==== Given records

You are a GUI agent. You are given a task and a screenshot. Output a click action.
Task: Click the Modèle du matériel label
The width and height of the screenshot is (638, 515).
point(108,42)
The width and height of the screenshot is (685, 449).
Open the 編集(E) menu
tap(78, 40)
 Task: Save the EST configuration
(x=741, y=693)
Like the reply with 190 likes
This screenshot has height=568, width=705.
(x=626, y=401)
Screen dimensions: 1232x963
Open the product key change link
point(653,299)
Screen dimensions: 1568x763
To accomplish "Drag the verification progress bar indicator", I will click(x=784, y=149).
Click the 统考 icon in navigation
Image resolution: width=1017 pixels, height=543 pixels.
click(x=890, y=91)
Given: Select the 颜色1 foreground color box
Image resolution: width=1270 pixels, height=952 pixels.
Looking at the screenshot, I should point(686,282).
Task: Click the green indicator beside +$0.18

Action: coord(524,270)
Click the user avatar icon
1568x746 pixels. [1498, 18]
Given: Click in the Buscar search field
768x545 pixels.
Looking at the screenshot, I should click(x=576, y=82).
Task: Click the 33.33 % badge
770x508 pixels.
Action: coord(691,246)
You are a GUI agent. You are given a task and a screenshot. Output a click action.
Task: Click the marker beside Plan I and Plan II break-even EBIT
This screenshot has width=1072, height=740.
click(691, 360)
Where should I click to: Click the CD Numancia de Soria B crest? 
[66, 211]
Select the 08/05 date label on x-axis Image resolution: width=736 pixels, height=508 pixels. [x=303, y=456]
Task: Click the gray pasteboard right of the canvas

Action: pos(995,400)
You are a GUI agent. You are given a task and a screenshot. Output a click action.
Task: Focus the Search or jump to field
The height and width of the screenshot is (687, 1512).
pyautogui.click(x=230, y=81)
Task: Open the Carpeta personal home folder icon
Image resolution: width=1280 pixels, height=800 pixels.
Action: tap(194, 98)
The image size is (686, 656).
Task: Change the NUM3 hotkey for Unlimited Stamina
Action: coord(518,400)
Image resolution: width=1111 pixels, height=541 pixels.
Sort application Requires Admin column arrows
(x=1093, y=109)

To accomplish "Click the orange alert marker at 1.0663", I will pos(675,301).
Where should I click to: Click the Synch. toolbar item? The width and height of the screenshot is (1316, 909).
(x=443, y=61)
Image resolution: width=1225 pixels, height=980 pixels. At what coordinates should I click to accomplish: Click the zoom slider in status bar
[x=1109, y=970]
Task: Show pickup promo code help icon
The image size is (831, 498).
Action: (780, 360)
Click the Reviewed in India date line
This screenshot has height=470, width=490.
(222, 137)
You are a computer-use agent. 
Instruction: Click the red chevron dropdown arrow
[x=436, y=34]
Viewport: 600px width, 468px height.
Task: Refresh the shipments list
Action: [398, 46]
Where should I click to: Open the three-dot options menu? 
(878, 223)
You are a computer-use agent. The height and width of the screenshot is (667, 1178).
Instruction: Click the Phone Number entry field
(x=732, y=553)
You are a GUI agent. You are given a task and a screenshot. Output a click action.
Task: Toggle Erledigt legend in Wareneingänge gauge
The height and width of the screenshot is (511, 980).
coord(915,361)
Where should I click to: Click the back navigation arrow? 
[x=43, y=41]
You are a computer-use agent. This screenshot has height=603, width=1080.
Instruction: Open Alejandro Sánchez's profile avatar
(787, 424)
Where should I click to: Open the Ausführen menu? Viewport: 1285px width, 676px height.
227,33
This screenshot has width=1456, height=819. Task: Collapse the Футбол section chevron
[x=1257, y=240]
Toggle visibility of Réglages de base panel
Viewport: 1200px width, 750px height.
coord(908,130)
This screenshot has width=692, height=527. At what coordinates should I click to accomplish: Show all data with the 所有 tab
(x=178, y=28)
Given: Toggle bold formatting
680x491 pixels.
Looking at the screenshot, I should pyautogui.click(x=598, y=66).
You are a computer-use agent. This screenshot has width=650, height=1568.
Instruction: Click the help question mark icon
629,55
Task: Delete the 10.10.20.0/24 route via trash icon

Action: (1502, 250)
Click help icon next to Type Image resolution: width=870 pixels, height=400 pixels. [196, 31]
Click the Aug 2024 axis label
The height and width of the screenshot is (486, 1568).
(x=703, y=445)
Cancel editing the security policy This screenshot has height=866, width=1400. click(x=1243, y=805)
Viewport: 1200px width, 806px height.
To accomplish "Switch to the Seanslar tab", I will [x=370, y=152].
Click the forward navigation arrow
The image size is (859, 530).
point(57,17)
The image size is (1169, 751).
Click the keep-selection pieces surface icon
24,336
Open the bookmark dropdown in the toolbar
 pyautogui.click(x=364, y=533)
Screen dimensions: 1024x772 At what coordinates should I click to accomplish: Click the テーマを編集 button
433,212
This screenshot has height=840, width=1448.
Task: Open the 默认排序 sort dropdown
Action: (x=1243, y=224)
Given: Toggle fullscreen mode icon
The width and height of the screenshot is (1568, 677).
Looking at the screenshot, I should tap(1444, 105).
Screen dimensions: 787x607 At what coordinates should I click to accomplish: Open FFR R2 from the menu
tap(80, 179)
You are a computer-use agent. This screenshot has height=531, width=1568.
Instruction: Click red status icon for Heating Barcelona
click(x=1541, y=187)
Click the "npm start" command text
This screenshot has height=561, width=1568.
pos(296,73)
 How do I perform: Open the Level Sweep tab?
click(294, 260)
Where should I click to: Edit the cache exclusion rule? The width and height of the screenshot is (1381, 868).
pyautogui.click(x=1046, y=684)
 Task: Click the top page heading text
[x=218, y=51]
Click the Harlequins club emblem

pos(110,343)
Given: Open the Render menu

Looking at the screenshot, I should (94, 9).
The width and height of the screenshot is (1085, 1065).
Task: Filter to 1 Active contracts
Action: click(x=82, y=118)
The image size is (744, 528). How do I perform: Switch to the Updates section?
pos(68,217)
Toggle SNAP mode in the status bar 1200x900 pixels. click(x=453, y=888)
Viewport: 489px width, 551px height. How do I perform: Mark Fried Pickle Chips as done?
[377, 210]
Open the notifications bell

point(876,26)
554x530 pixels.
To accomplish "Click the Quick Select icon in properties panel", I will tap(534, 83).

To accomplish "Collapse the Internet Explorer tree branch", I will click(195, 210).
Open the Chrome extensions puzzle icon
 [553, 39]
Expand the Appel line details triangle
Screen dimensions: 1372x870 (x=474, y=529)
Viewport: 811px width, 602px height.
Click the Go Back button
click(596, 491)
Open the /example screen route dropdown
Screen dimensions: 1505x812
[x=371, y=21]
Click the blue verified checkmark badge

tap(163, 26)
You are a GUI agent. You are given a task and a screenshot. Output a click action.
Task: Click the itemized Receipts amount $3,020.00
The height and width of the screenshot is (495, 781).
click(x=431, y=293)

========

Task = Would you output the full listing exactly as given?

Solution for this task =
You are a GUI agent. You are given a task and a screenshot. Output a click action.
Task: Click the Modèle du matériel label
The width and height of the screenshot is (638, 515).
point(108,42)
The width and height of the screenshot is (685, 449).
Open the 編集(E) menu
tap(78, 40)
 Task: Save the EST configuration
(x=741, y=693)
Like the reply with 190 likes
This screenshot has height=568, width=705.
(x=626, y=401)
Screen dimensions: 1232x963
Open the product key change link
point(653,299)
Screen dimensions: 1568x763
To accomplish "Drag the verification progress bar indicator", I will click(x=784, y=149).
Click the 统考 icon in navigation
Image resolution: width=1017 pixels, height=543 pixels.
click(x=890, y=91)
Given: Select the 颜色1 foreground color box
Image resolution: width=1270 pixels, height=952 pixels.
Looking at the screenshot, I should point(686,282).
Task: Click the green indicator beside +$0.18

Action: coord(524,270)
Click the user avatar icon
1568x746 pixels. [1498, 18]
Given: Click in the Buscar search field
768x545 pixels.
Looking at the screenshot, I should click(x=576, y=82).
Task: Click the 33.33 % badge
770x508 pixels.
Action: coord(691,246)
You are a GUI agent. You are given a task and a screenshot. Output a click action.
Task: Click the marker beside Plan I and Plan II break-even EBIT
This screenshot has width=1072, height=740.
click(691, 360)
Where should I click to: Click the CD Numancia de Soria B crest? 
[66, 211]
Select the 08/05 date label on x-axis Image resolution: width=736 pixels, height=508 pixels. [x=303, y=456]
Task: Click the gray pasteboard right of the canvas

Action: pos(995,400)
You are a GUI agent. You are given a task and a screenshot. Output a click action.
Task: Focus the Search or jump to field
The height and width of the screenshot is (687, 1512).
pyautogui.click(x=230, y=81)
Task: Open the Carpeta personal home folder icon
Image resolution: width=1280 pixels, height=800 pixels.
Action: tap(194, 98)
The image size is (686, 656).
Task: Change the NUM3 hotkey for Unlimited Stamina
Action: coord(518,400)
Image resolution: width=1111 pixels, height=541 pixels.
Sort application Requires Admin column arrows
(x=1093, y=109)

To accomplish "Click the orange alert marker at 1.0663", I will pos(675,301).
Where should I click to: Click the Synch. toolbar item? The width and height of the screenshot is (1316, 909).
(x=443, y=61)
Image resolution: width=1225 pixels, height=980 pixels. At what coordinates should I click to accomplish: Click the zoom slider in status bar
[x=1109, y=970]
Task: Show pickup promo code help icon
The image size is (831, 498).
Action: (780, 360)
Click the Reviewed in India date line
This screenshot has height=470, width=490.
(222, 137)
You are a computer-use agent. 
Instruction: Click the red chevron dropdown arrow
[x=436, y=34]
Viewport: 600px width, 468px height.
Task: Refresh the shipments list
Action: [398, 46]
Where should I click to: Open the three-dot options menu? 
(878, 223)
You are a computer-use agent. The height and width of the screenshot is (667, 1178).
Instruction: Click the Phone Number entry field
(x=732, y=553)
You are a GUI agent. You are given a task and a screenshot. Output a click action.
Task: Toggle Erledigt legend in Wareneingänge gauge
The height and width of the screenshot is (511, 980).
coord(915,361)
Where should I click to: Click the back navigation arrow? 
[x=43, y=41]
You are a computer-use agent. This screenshot has height=603, width=1080.
Instruction: Open Alejandro Sánchez's profile avatar
(787, 424)
Where should I click to: Open the Ausführen menu? Viewport: 1285px width, 676px height.
227,33
This screenshot has width=1456, height=819. Task: Collapse the Футбол section chevron
[x=1257, y=240]
Toggle visibility of Réglages de base panel
Viewport: 1200px width, 750px height.
coord(908,130)
This screenshot has width=692, height=527. At what coordinates should I click to accomplish: Show all data with the 所有 tab
(x=178, y=28)
Given: Toggle bold formatting
680x491 pixels.
Looking at the screenshot, I should pyautogui.click(x=598, y=66).
You are a computer-use agent. This screenshot has width=650, height=1568.
Instruction: Click the help question mark icon
629,55
Task: Delete the 10.10.20.0/24 route via trash icon

Action: (1502, 250)
Click help icon next to Type Image resolution: width=870 pixels, height=400 pixels. [196, 31]
Click the Aug 2024 axis label
The height and width of the screenshot is (486, 1568).
(x=703, y=445)
Cancel editing the security policy This screenshot has height=866, width=1400. click(x=1243, y=805)
Viewport: 1200px width, 806px height.
To accomplish "Switch to the Seanslar tab", I will [x=370, y=152].
Click the forward navigation arrow
The image size is (859, 530).
point(57,17)
The image size is (1169, 751).
Click the keep-selection pieces surface icon
24,336
Open the bookmark dropdown in the toolbar
 pyautogui.click(x=364, y=533)
Screen dimensions: 1024x772 At what coordinates should I click to accomplish: Click the テーマを編集 button
433,212
This screenshot has height=840, width=1448.
Task: Open the 默认排序 sort dropdown
Action: (x=1243, y=224)
Given: Toggle fullscreen mode icon
The width and height of the screenshot is (1568, 677).
Looking at the screenshot, I should tap(1444, 105).
Screen dimensions: 787x607 At what coordinates should I click to accomplish: Open FFR R2 from the menu
tap(80, 179)
You are a computer-use agent. This screenshot has height=531, width=1568.
Instruction: Click red status icon for Heating Barcelona
click(x=1541, y=187)
Click the "npm start" command text
This screenshot has height=561, width=1568.
pos(296,73)
 How do I perform: Open the Level Sweep tab?
click(294, 260)
Where should I click to: Edit the cache exclusion rule? The width and height of the screenshot is (1381, 868).
pyautogui.click(x=1046, y=684)
 Task: Click the top page heading text
[x=218, y=51]
Click the Harlequins club emblem

pos(110,343)
Given: Open the Render menu

Looking at the screenshot, I should (94, 9).
The width and height of the screenshot is (1085, 1065).
Task: Filter to 1 Active contracts
Action: click(x=82, y=118)
The image size is (744, 528). How do I perform: Switch to the Updates section?
pos(68,217)
Toggle SNAP mode in the status bar 1200x900 pixels. click(x=453, y=888)
Viewport: 489px width, 551px height. How do I perform: Mark Fried Pickle Chips as done?
[377, 210]
Open the notifications bell

point(876,26)
554x530 pixels.
To accomplish "Click the Quick Select icon in properties panel", I will tap(534, 83).

To accomplish "Collapse the Internet Explorer tree branch", I will click(195, 210).
Open the Chrome extensions puzzle icon
 [553, 39]
Expand the Appel line details triangle
Screen dimensions: 1372x870 (x=474, y=529)
Viewport: 811px width, 602px height.
Click the Go Back button
click(596, 491)
Open the /example screen route dropdown
Screen dimensions: 1505x812
[x=371, y=21]
Click the blue verified checkmark badge

tap(163, 26)
You are a GUI agent. You are given a task and a screenshot. Output a click action.
Task: Click the itemized Receipts amount $3,020.00
The height and width of the screenshot is (495, 781).
click(x=431, y=293)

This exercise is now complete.